→ **What is being asked**: Write out all of the entries below word for word.

---

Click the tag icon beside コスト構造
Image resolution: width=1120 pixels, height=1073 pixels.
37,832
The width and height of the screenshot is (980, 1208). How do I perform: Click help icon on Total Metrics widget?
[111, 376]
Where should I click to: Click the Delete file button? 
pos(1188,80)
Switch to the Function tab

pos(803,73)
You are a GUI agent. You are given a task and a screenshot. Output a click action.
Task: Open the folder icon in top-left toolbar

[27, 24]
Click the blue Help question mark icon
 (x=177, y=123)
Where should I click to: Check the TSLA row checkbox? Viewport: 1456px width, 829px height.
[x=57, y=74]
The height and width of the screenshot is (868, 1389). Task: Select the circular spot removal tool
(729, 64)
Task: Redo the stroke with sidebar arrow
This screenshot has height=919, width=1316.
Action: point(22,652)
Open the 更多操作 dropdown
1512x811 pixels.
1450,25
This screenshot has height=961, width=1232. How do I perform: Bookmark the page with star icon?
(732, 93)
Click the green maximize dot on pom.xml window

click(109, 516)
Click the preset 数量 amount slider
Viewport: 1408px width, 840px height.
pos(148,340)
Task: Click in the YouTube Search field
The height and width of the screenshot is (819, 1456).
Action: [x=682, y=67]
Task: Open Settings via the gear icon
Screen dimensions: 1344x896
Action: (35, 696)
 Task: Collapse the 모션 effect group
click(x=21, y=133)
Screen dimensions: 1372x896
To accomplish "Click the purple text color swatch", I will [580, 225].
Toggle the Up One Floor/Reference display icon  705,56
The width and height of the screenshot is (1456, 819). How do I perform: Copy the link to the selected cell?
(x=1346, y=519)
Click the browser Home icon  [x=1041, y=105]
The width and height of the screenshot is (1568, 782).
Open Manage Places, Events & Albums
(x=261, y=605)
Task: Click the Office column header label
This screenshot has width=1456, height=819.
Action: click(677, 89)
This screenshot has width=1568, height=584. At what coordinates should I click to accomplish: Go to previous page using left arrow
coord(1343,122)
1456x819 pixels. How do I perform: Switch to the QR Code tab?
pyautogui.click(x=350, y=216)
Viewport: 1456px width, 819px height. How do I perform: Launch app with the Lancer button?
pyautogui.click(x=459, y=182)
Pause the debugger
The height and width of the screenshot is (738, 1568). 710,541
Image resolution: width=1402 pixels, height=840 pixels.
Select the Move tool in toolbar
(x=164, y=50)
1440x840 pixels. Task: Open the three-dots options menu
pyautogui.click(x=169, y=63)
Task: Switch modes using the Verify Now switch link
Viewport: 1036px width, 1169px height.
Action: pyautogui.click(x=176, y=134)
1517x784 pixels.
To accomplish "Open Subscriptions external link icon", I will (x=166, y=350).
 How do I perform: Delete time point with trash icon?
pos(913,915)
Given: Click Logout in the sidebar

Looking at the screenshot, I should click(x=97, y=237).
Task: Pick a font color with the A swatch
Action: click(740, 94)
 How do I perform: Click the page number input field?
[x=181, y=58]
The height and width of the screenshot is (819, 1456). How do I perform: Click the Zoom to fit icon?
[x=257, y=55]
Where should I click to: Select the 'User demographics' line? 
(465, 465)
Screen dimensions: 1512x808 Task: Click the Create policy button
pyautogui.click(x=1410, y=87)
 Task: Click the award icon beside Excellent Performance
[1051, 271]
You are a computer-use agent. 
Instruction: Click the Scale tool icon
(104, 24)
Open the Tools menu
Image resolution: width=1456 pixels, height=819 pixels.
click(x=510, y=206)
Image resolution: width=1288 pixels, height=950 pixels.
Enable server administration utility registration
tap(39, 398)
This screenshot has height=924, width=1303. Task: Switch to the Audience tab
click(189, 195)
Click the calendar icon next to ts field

---

→ **Exercise solution**:
Click the tag icon beside コスト構造
Image resolution: width=1120 pixels, height=1073 pixels.
37,832
The width and height of the screenshot is (980, 1208). How do I perform: Click help icon on Total Metrics widget?
[111, 376]
Where should I click to: Click the Delete file button? 
pos(1188,80)
Switch to the Function tab

pos(803,73)
You are a GUI agent. You are given a task and a screenshot. Output a click action.
Task: Open the folder icon in top-left toolbar

[27, 24]
Click the blue Help question mark icon
 (x=177, y=123)
Where should I click to: Check the TSLA row checkbox? Viewport: 1456px width, 829px height.
[x=57, y=74]
The height and width of the screenshot is (868, 1389). Task: Select the circular spot removal tool
(729, 64)
Task: Redo the stroke with sidebar arrow
This screenshot has height=919, width=1316.
Action: point(22,652)
Open the 更多操作 dropdown
1512x811 pixels.
1450,25
This screenshot has height=961, width=1232. How do I perform: Bookmark the page with star icon?
(732, 93)
Click the green maximize dot on pom.xml window

click(109, 516)
Click the preset 数量 amount slider
Viewport: 1408px width, 840px height.
pos(148,340)
Task: Click in the YouTube Search field
The height and width of the screenshot is (819, 1456).
Action: [x=682, y=67]
Task: Open Settings via the gear icon
Screen dimensions: 1344x896
Action: (35, 696)
 Task: Collapse the 모션 effect group
click(x=21, y=133)
Screen dimensions: 1372x896
To accomplish "Click the purple text color swatch", I will [580, 225].
Toggle the Up One Floor/Reference display icon  705,56
The width and height of the screenshot is (1456, 819). How do I perform: Copy the link to the selected cell?
(x=1346, y=519)
Click the browser Home icon  [x=1041, y=105]
The width and height of the screenshot is (1568, 782).
Open Manage Places, Events & Albums
(x=261, y=605)
Task: Click the Office column header label
This screenshot has width=1456, height=819.
Action: click(677, 89)
This screenshot has width=1568, height=584. At what coordinates should I click to accomplish: Go to previous page using left arrow
coord(1343,122)
1456x819 pixels. How do I perform: Switch to the QR Code tab?
pyautogui.click(x=350, y=216)
Viewport: 1456px width, 819px height. How do I perform: Launch app with the Lancer button?
pyautogui.click(x=459, y=182)
Pause the debugger
The height and width of the screenshot is (738, 1568). 710,541
Image resolution: width=1402 pixels, height=840 pixels.
Select the Move tool in toolbar
(x=164, y=50)
1440x840 pixels. Task: Open the three-dots options menu
pyautogui.click(x=169, y=63)
Task: Switch modes using the Verify Now switch link
Viewport: 1036px width, 1169px height.
Action: pyautogui.click(x=176, y=134)
1517x784 pixels.
To accomplish "Open Subscriptions external link icon", I will (x=166, y=350).
 How do I perform: Delete time point with trash icon?
pos(913,915)
Given: Click Logout in the sidebar

Looking at the screenshot, I should click(x=97, y=237).
Task: Pick a font color with the A swatch
Action: click(740, 94)
 How do I perform: Click the page number input field?
[x=181, y=58]
The height and width of the screenshot is (819, 1456). How do I perform: Click the Zoom to fit icon?
[x=257, y=55]
Where should I click to: Select the 'User demographics' line? 
(465, 465)
Screen dimensions: 1512x808 Task: Click the Create policy button
pyautogui.click(x=1410, y=87)
 Task: Click the award icon beside Excellent Performance
[1051, 271]
You are a computer-use agent. 
Instruction: Click the Scale tool icon
(104, 24)
Open the Tools menu
Image resolution: width=1456 pixels, height=819 pixels.
click(x=510, y=206)
Image resolution: width=1288 pixels, height=950 pixels.
Enable server administration utility registration
tap(39, 398)
This screenshot has height=924, width=1303. Task: Switch to the Audience tab
click(189, 195)
Click the calendar icon next to ts field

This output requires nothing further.